Aktuelle Neurologie 2008; 35 - P766
DOI: 10.1055/s-0028-1087020

Der Einsatz eines Handkoagulometers beschleunigt und verbessert das Notfallmanagement von oral antikoagulierten Schlaganfallpatienten

T Rizos 1, R Veltkamp 1
  • 1Heidelberg

Hintergrund: Beim akuten ischämischen (IS) und hämorrhagischen (HS) Schlaganfall ist die Zeit zwischen Symptombeginn und Therapiestart von größter Bedeutung. Mit oralen Antikoagulantien (OAK) behandelte Patienten stellen eine Herausforderung dar, da eine INR>1,5 eine Thombolysekontraindikation bei IS ist bzw. Coumarin-assoziierte Blutungen eine schlechte Prognose haben. Ziel der Studie war zu prüfen, ob die Messung der INR als Parameter der OAK mit einem Handgerät (HK) unter Notfallbedingungen Vorteile gegenüber einer „klassischen“ Messung der INR über ein Zentrallabor (ZL) hat.

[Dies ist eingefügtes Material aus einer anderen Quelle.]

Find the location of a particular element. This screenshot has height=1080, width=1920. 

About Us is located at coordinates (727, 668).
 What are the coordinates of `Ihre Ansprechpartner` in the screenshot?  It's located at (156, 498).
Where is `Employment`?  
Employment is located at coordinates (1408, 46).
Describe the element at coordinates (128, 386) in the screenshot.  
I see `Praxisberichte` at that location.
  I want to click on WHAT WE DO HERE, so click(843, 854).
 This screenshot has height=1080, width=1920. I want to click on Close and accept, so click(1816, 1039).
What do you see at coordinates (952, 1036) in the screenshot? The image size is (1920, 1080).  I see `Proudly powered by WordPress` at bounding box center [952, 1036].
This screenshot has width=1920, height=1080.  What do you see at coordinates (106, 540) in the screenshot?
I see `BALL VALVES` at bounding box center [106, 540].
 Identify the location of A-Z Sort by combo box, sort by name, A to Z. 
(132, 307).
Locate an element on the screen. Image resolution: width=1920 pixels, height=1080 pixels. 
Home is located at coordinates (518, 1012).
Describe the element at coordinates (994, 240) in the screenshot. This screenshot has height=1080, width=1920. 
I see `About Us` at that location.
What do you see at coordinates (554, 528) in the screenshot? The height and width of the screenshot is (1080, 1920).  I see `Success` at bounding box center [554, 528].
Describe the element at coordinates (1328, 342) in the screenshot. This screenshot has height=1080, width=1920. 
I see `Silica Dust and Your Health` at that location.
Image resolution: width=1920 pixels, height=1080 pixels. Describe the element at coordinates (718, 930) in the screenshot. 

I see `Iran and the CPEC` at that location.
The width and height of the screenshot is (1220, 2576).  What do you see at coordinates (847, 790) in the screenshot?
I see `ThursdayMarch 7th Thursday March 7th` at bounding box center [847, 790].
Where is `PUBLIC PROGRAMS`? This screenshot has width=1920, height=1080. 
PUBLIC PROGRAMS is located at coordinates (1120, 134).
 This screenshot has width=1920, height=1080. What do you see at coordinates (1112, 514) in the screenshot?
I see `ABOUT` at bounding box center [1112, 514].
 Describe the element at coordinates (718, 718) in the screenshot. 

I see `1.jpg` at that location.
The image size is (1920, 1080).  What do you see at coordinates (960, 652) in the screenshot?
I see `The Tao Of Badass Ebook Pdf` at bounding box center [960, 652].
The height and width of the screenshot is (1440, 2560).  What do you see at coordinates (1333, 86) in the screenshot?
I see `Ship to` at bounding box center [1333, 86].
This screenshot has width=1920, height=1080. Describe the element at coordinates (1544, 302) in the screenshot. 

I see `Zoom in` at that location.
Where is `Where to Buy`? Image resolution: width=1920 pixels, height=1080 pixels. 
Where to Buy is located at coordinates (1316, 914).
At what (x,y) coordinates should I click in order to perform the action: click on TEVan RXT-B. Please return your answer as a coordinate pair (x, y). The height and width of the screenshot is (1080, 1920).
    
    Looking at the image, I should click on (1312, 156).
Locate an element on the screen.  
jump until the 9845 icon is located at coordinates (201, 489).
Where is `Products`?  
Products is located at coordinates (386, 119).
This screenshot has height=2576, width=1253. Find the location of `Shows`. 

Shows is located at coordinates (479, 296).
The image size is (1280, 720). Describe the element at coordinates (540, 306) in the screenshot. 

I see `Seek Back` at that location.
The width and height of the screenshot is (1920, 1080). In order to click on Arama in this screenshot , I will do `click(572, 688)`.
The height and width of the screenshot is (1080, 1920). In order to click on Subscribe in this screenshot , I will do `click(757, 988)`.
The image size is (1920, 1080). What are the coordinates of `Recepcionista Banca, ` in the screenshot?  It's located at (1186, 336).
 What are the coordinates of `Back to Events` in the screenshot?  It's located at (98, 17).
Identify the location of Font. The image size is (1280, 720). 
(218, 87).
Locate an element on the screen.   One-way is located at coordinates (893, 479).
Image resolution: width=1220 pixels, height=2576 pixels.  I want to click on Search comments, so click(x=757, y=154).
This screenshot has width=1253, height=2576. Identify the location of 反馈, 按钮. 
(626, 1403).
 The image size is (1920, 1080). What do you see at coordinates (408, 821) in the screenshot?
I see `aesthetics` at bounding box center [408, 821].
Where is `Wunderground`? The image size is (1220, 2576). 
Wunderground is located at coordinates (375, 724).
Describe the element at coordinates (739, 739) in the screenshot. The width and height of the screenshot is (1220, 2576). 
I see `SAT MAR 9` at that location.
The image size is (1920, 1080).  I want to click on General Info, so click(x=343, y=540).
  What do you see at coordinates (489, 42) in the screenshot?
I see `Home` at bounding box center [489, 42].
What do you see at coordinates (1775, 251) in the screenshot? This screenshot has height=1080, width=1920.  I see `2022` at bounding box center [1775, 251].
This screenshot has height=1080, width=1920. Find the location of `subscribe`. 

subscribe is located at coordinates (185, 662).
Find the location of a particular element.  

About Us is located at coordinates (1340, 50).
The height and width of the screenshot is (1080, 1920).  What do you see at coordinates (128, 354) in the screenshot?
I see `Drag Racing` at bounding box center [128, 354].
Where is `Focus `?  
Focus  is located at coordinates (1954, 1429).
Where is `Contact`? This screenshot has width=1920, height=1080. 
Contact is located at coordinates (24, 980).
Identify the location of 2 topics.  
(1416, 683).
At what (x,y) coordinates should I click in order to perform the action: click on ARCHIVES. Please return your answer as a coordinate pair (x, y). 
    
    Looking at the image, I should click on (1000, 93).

Methoden:Über einen Zeitraum von 9 Monaten wurde bei allen Notfallpatienten mit bekannter oder vermuteter OAK-Einnahme in unserer Notfallambulanz eine sofortige INR-Messung mittels HK durchgeführt und gleichzeitig ein Citratröhrchen an das ZL verschickt. Das ZL wurde über die Notfallindikation unterrichtet. Präzision und Zeitgewinn des HK wurden anschließend mit den Daten des ZL verglichen. Patienten mit OAK-induziertem HS wurden mit Prothrombinkomplexpräparaten (PPSB) schrittweise antagonisiert, wobei nach 500–1000 I.E. eine erneute INR-Kontrolle erfolgte.

Ergebnisse: Insgesamt wurden 80 Notfallpatienten eingeschlossen (Alter: 28–95 Jahre; Median: 78 Jahre; 43Männer, 37 Frauen) und 105 INR-Messdatensätze erhoben. Bei 28 Patienten wurde die Diagnose eines IS gestellt, bei 6 dieser Patienten wurde eine Thrombolyse durchgeführt. Bei 18 Patienten lag eine OAK-assoziierter HS vor, von diesen wurden 14 mit PPSB behandelt. Der mittlere relative Fehler (RF) als Ausdruck der Präzision aller Messungen des Handgerätes lag bei 4,6% (Range (R): -18,73/+32,74, SD: 9,49). Bei den lysierten Patienten lagen der RF bei 6,86% (R: -1,96/+14,75; SD: 7,35) und der mittlere Zeitgewinn des HK gegenüber dem ZL bei 38,8 Minuten (R: 20/55; SD: 12,2). Bei den HS Patienten lagen der mittlere RF bei 4,4% (R: -18,73/+32,74, SD: 10,85), der mittlere Zeitgewinn bei 35,42 Minuten (R: 1/118, SD: 21,61). Zur Normalisierung der INR waren bei 2 Patienten dreimalige PPSB-Gaben nötig, der kumulative Zeitgewinn summierte sich hier auf 106,3 Minuten.

Schlussfolgerungen: Handkoagulometer sind in der Notfalldiagnostik bei OAK-Schlaganfallpatienten ausreichend zuverlässig und präzise. Die sofortige Verfügbarkeit der Messwerte verkürzt das Intervall bis zum Lysebeginn bei IS. Außerdem beschleunigen wiederholte Messung mittels HK die Antagonisierung bei OAK-assoziierten HS und rationalisieren die PPSB-Dosierung.